EXTRACTED TEXT:
+ + + + + + +

DevOps automation automates tasks and ensures proper feedback loops between operations and development teams throughout the development lifecycle.

Creating and refining software takes the joint effort of both the development team and the operations team—but coordinating between these two departments has not always been the most effective process. That is why DevOps has become a key methodology and culture for building software. Physically or virtually combining the development and operations departments into one responsive and collaborative team, DevOps breaks down information silos and helps ensure faster, more effective product delivery. Projects are designed, tested, and produced much more efficiently as specialists work in a collaborative environment and prioritize continuous integration and continuous delivery (CI/CD).

Considering that DevOps is a discipline that prioritizes efficiency, DevOps automation is the next logical step. Automation reduces how much human assistance is required to complete a process or perform a task and can be easily scaled to meet demand. This makes automation a natural component of a DevOps workflow and helps teams function at scale while accelerating their productivity. Here, we discuss the details of DevOps automation and how it has (and still is) shaping modern software development.

DevOps can be a complex practice, with many steps and processes involved. Potentially even more problematic is the fact that because DevOps brings together multiple departments there is a very real possibility that many of the established processes may vary from team to team.

Unfortunately, simply automating every process is generally not an option. As such, choosing what to automate, and what can be automated, is a vital first step in DevOps automation. On the other hand, it is a widely accepted truth in DevOps that you should automate wherever you can. Understanding where to focus your efforts will help you more successfully leverage DevOps automation and optimize your workflow without overextending yourself. The following DevOps steps may provide the greatest advantages when automated:

Planning

During the planning phase, DevOps teams need to understand the business/application goals and requirements of the product or feature. The product will come with a slew of requirements and be operating within a release plan, so it’s important to know the metrics you will be using to measure performance and success. This should all be influenced by feedback from stakeholders, customers, and other key players as you solidify your development strategy.

Automation in this stage allows you to more easily keep track of KPIs and metrics, as well as gather vital feedback without having to devote substantial amounts of resources to the process.

Coding

Developers and engineers will take a project from the planning phase and implement it, at least in terms of coding and/or configuration artifacts. This is done using a source code repository where code can be checked in, reviewed, and changed; that repository also stores different versions of code.

DevOps automation can not only automatically compile code, store it in version control, deploy it into testing environments, and eventually release it to end users, it can also be deployed to assist in code generation itself.

Building

In this next phase, the code is taken from the source code repository and compiled into artifacts that can now be fully carried out. Automated tests are conducted to ensure that the executed code is satisfactory and can be deployed. Metrics are also used to gauge the quality of the code, its performance, the build performance, and more before a team approves the product for release.

Given the large amounts of measuring, regression testing, and continuous integration that can all be automated and standardized, automation is especially useful during the building stage.

+ + + + + + +

DATA ENTRIES:

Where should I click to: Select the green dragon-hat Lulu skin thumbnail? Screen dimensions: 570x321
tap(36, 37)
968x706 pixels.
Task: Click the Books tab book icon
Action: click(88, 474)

+ + + + + + +

GOAL OF THE EXERCISE: Continue the article on DevOps automation, starting right after its last sentence.

ANSWER TO THE TASK:
Testing

There is also an entire process dedicated to testing the software product or feature, often referred to as software verification. Software verification helps ensure the quality of the software features for production, deployment, etc.

Software testing and validation exercises use unit tests, acceptance and regression testing, security and vulnerability analysis, configuration testing, and performance measurement, which are often all automated with tools and applications. In fact, automated self-testing is standard practice for every build so that developers know the code is functioning properly and quickly correct issues when they are found.

Release and deployment

Once all of the building and testing has been completed, the DevOps team can release the new feature or product. This happens through a process known as staging, where the team can package the release with package configuration practices. To get released, it is also likely that the release needs to be approved by higher-ups, ensuring that any feedback from executives or managers is integrated. This process is automated using tools such as package management software.

Because DevOps relies on iterative software deployment, updates must be released into user environments quickly and regularly. This requires coordinating all relevant releases and confirming that backups are available in the case of a system failure. The easiest way to ensure updates are deployed safely and effectively is to automate schedules or timed releases.

Monitor and operate

After every release, the software product should be carefully monitored—both in terms of performance and security. The IT infrastructure needs to remain secure and optimized, and understanding the user experience through monitoring and metrics will help improve the features of the software for future use. Again, tracking and reporting automations help developers remain on top of the performance of their software and the needs of their users.

Governance

Governance processes help with audit compliance, change management, and information security, allowing DevOps teams to keep pace with production despite near-constant changes. To avoid non-compliance, damaging shortcuts, and bottlenecks, automated governance processes help DevOps maintain CI/CD without risking the quality of work.

Finally, because DevOps is an iterative methodology, each of these automations must be capable of operating concurrently as different features or builds are moving through the process.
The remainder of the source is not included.